Items from a dataset
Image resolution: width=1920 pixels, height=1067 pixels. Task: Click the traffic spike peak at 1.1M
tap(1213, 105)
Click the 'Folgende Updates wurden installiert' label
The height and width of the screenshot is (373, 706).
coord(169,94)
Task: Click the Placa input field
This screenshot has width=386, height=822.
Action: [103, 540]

Work to complete:
Exactness is what counts here: write out every record again.

Written response:
Image resolution: width=1920 pixels, height=1067 pixels. Task: Click the traffic spike peak at 1.1M
tap(1213, 105)
Click the 'Folgende Updates wurden installiert' label
The height and width of the screenshot is (373, 706).
coord(169,94)
Task: Click the Placa input field
This screenshot has width=386, height=822.
Action: [103, 540]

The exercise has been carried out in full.